The speakers included Mrs. James Lee Laidlaw, Elisabeth Freeman, Mrs. John Rogers, a fellow Washington hiker, Mrs. Mary Ware Dennett, and Mrs. Raymond Brown. * They rehearsed their speeches three times and then performed for the phonograph and cameras twice. The suffs were amused that the recording started with a clap of two cocoanut (sic) shells. “Action!” Reportedly, the speakers “talked at the phonograph as if it were an ‘anti.’ In less than half an hour the suffragists were listening in amazement to their own voices coming from the buzzing wax roll. It was not until a second record had been taken that they were persuaded their voices sounded natural.”
Elisabeth, as a great extemporaneous speaker, had a hard time repeating the same speech. She “made four completely different speeches and was exhorted by the timekeeper ‘to say that over again in 15 seconds.’ She declared indignantly that ‘it was impossible’ and anyway it was ‘perfectly awful to talk to nothing.’”
The reporters covered the human interest aspect of the suffs listening to their voices for the first time, and also other talkies going on nearby. “In the next ‘set’ a squad of real ‘movie’ folk were rehearsing an uproariously comic farce. “An actress with a fiery red wig from another stage set came over to the suffragists and asked to be introduced to someone who had really walked to Washington. Colonel Ida Craft made a suffrage speech on the spot and she of the fiery hair departed in high glee.”
On another set, a sweet female voice spoke the line: “My husband! I have everything in the world I want now. What more can a woman desire than a place in the heart of the man she loves?” Interestingly, the paper set up an opposition to the suffragists point of view. “But it wasn’t a plot. It was another group of people doing a record for the movies—a sweet series of pictures showing the life of a woman from her childhood to her old age, a womanly woman who said nothing about (getting) the vote.” Then, as now, women who are fighting for their rights are seen as unfeminine as opposed to the “womanly woman.”
Being in one of the first talkie’s was a momentous occasion and one newspaper opined, “In the year 2013 the world will know that suffragists of 1913 could make 5 good speeches in 5 minutes.” Alas, not, but this talkie does more than anything to capture the irrepressible character of Elisabeth Freeman.

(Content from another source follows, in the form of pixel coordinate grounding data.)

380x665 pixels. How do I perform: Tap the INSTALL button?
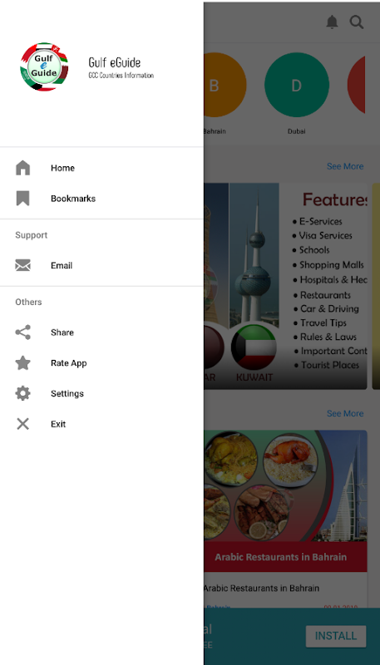click(x=336, y=636)
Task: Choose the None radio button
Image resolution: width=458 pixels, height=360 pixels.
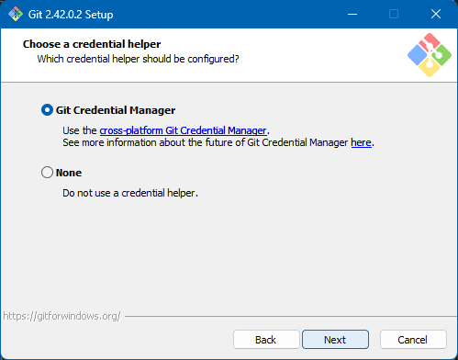Action: [x=47, y=173]
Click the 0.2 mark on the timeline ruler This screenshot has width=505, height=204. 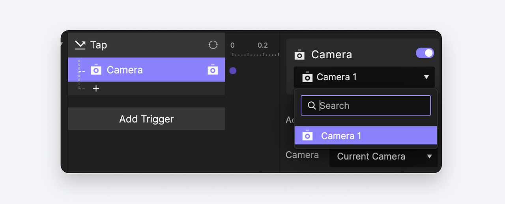263,45
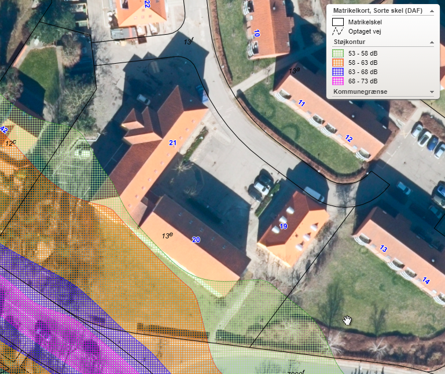445x374 pixels.
Task: Select the green 53 - 58 dB swatch
Action: (338, 53)

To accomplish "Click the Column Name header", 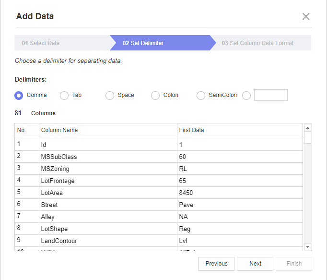I will click(59, 130).
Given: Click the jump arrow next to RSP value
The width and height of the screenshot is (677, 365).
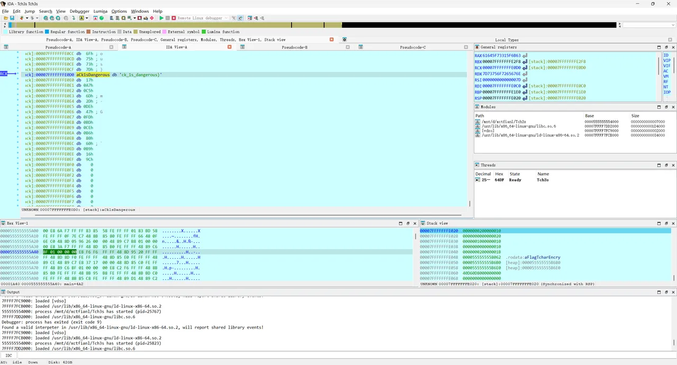Looking at the screenshot, I should coord(525,98).
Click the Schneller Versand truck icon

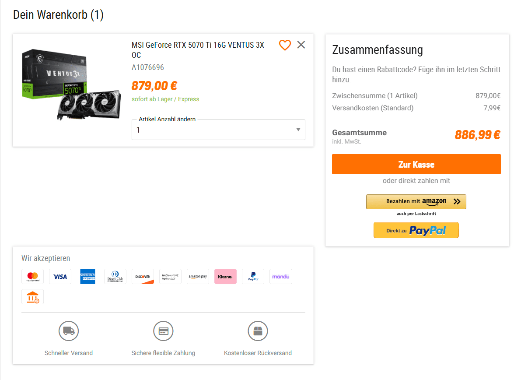tap(69, 331)
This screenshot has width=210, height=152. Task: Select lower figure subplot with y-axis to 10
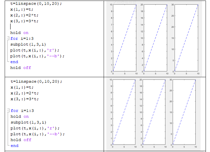[x=124, y=112]
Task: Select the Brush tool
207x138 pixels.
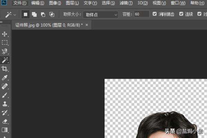Action: tap(5, 95)
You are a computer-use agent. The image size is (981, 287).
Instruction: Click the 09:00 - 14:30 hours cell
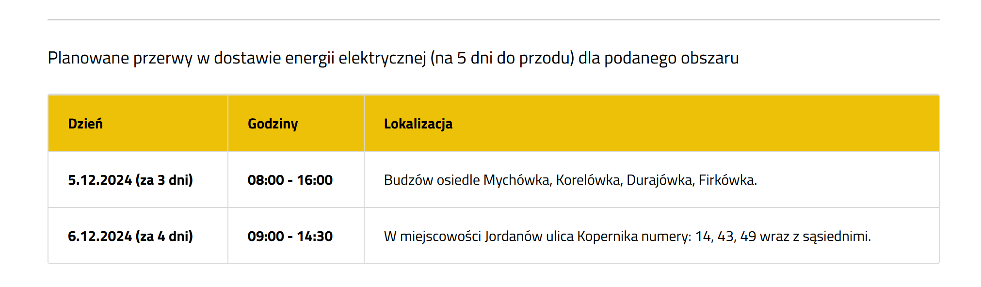click(x=290, y=236)
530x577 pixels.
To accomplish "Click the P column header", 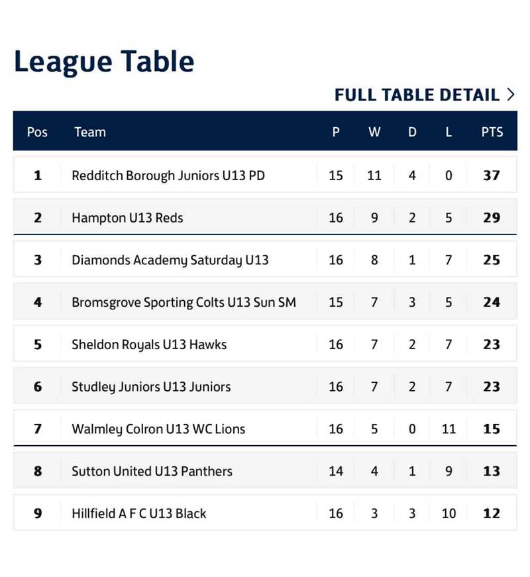I will [x=336, y=132].
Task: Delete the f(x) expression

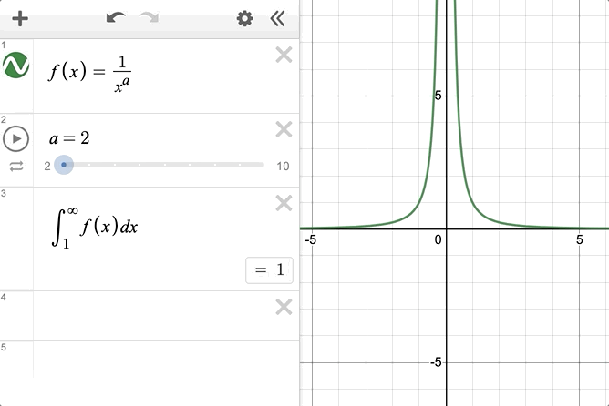Action: click(284, 56)
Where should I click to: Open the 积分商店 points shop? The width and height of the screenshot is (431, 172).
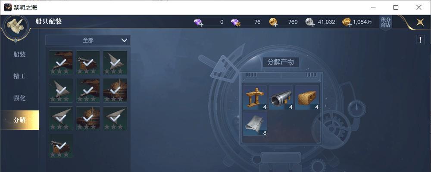tap(386, 22)
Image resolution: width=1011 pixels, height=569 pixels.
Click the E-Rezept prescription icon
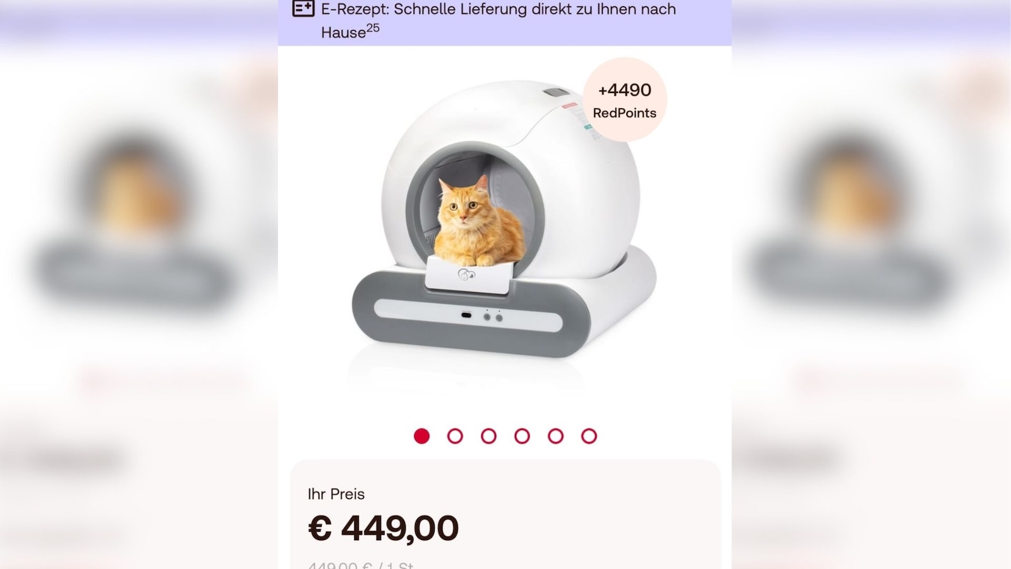[x=303, y=9]
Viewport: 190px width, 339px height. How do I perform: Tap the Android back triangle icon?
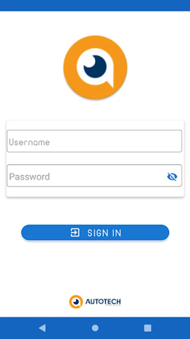pos(42,328)
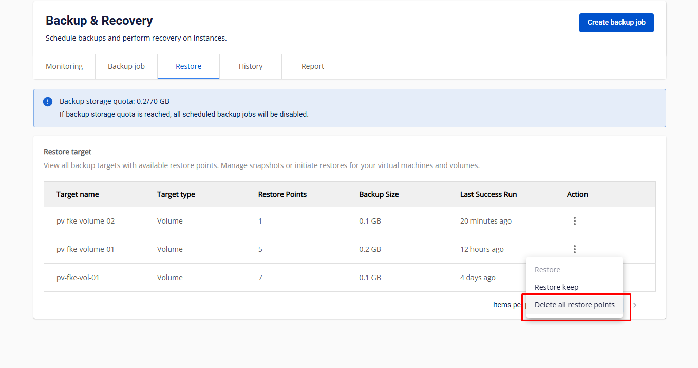Click the Target type column header
Image resolution: width=698 pixels, height=368 pixels.
(x=176, y=194)
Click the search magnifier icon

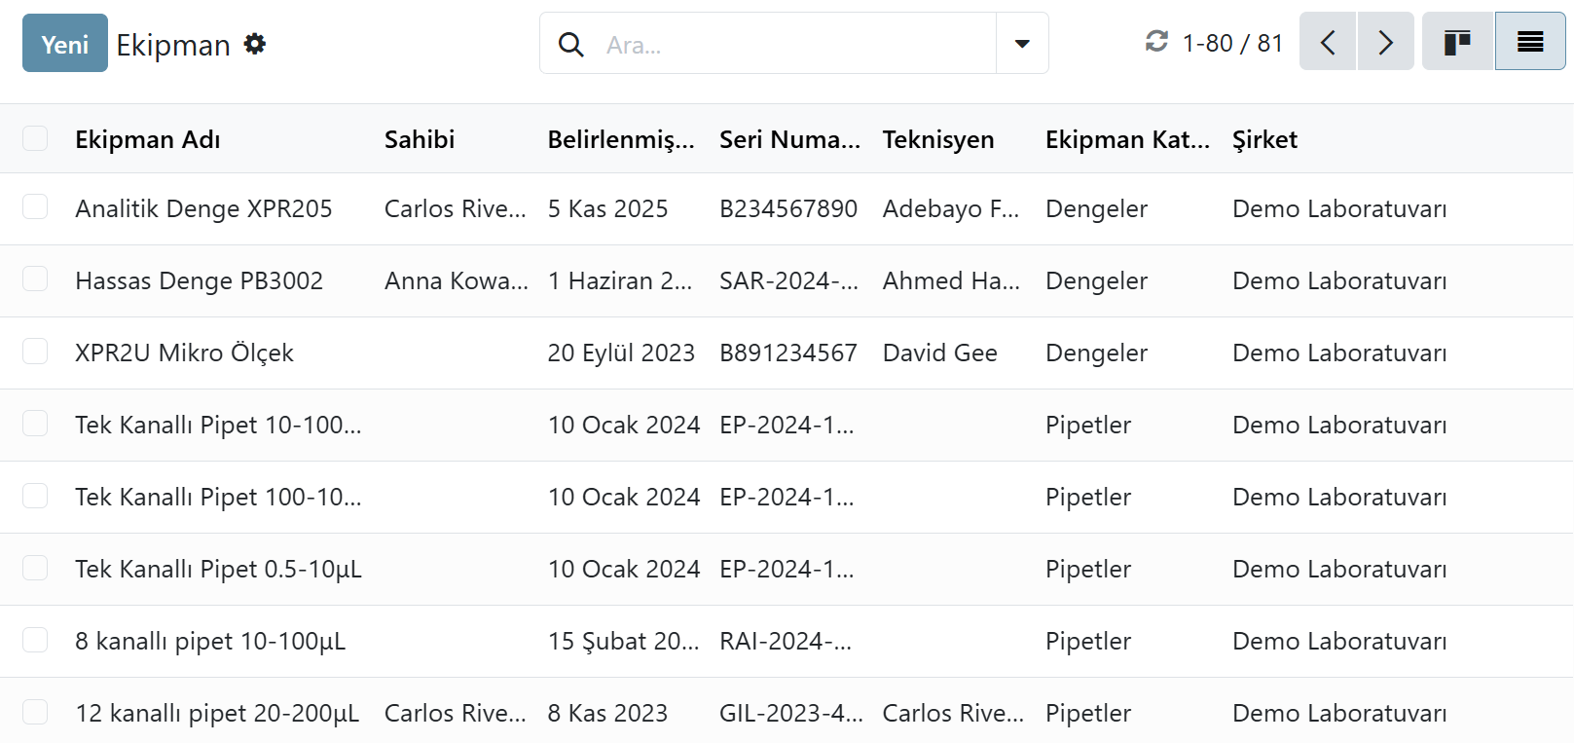click(571, 44)

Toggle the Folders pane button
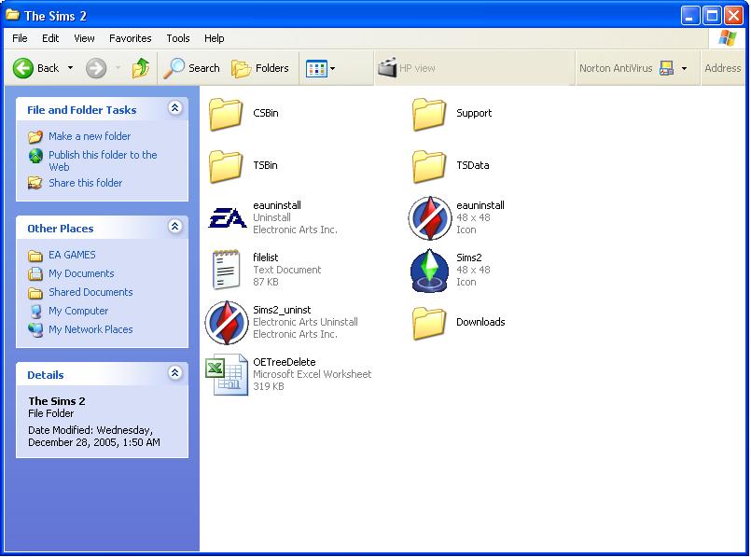coord(260,68)
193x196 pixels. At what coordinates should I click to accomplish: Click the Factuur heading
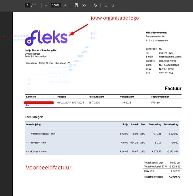coord(173,88)

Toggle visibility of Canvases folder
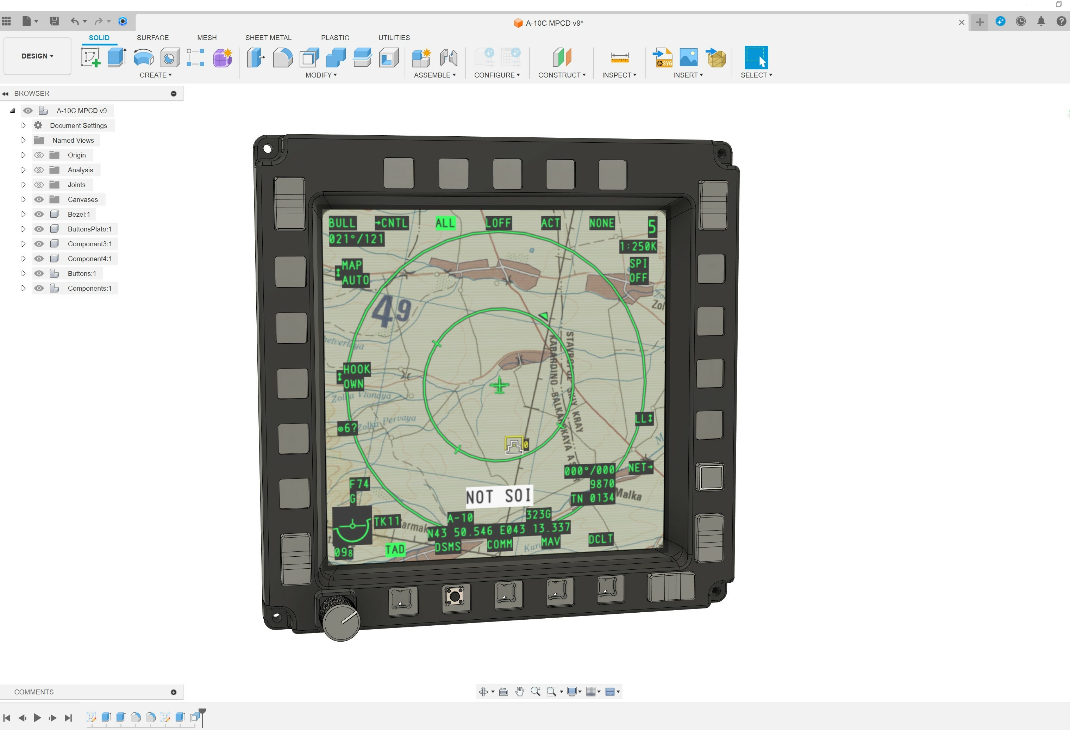pos(39,199)
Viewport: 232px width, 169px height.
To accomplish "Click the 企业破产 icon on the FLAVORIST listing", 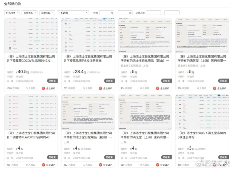I will (x=43, y=165).
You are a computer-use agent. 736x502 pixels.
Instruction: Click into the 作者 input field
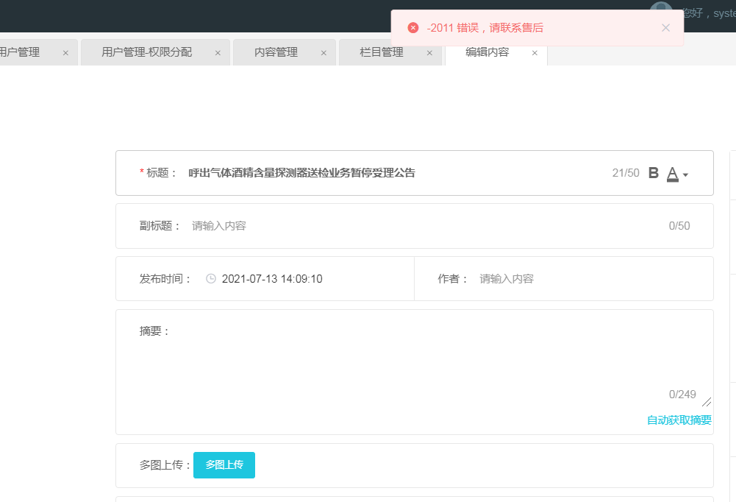588,279
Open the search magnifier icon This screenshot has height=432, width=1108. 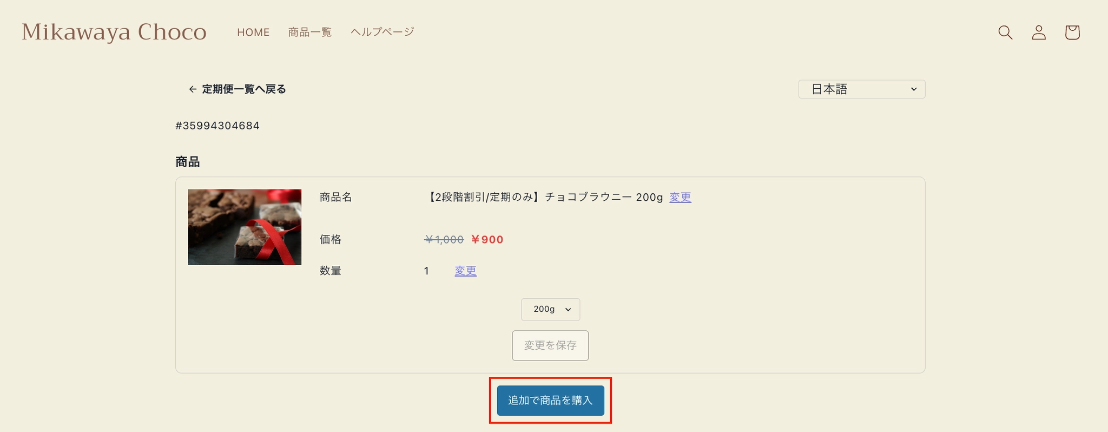[1005, 32]
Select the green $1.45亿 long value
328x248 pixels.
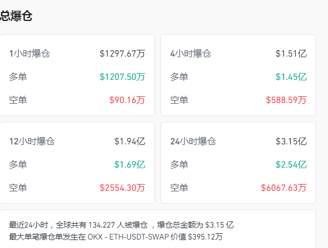[291, 77]
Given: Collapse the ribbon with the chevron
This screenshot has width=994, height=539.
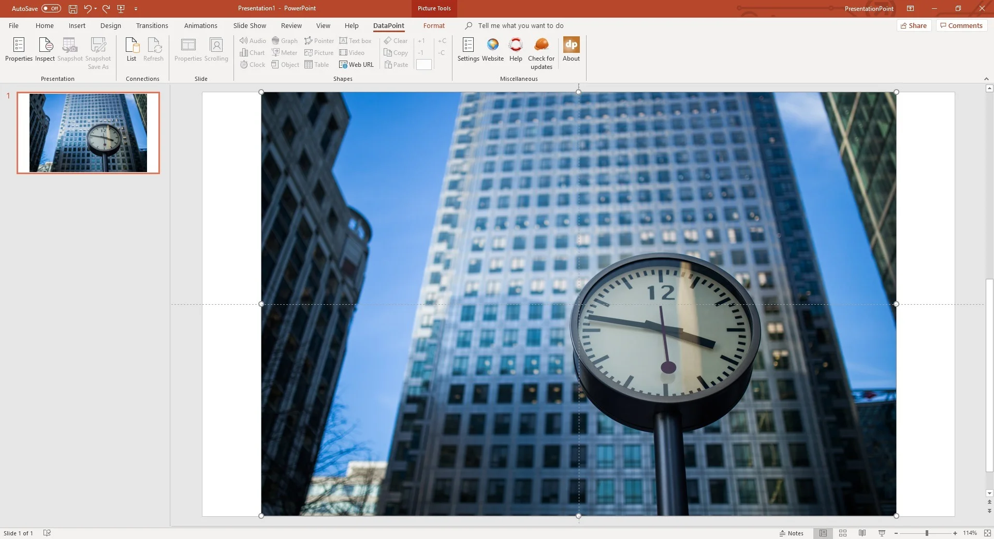Looking at the screenshot, I should pos(986,79).
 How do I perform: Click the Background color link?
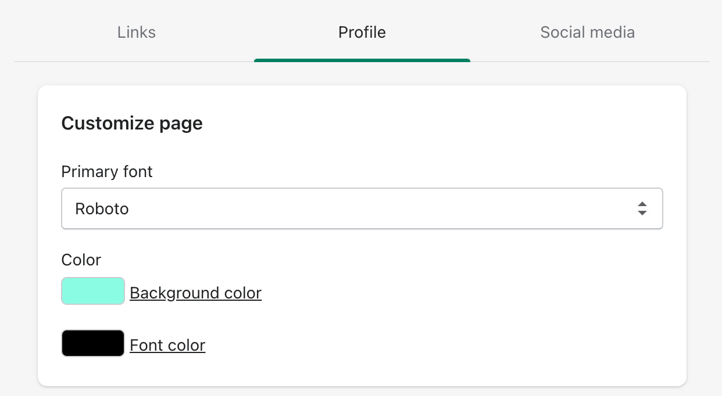coord(195,293)

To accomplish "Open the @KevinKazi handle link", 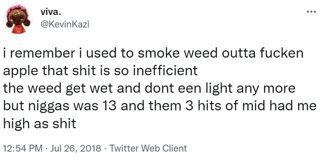I will (65, 25).
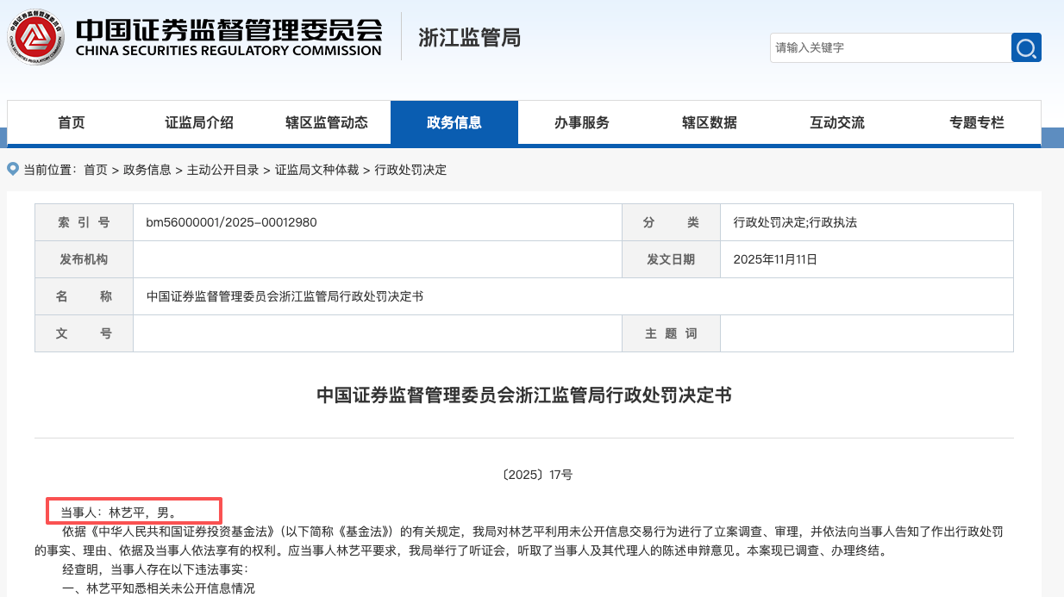Open the 办事服务 section
The width and height of the screenshot is (1064, 597).
tap(582, 122)
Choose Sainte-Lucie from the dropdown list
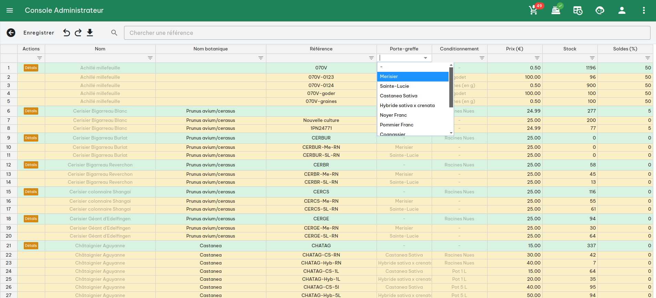The height and width of the screenshot is (298, 656). [x=412, y=86]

*For the record, here are the names of the cheering section according to the clipping: the stalwart ‘Colonel’ Ida Craft, Mrs. Frances Bjorkman, Mrs. John Winters Brannon, Elinor Byrnes, Mrs. Anna Ross Weeks, Mrs. Marcia Townsend, Mrs. Margaret Field, and Mrs. Mary Ware Dennett, secretary of the National Association. Apparently, they had their own trials–a banner fell and sparrows trapped in the studio alighted on their set.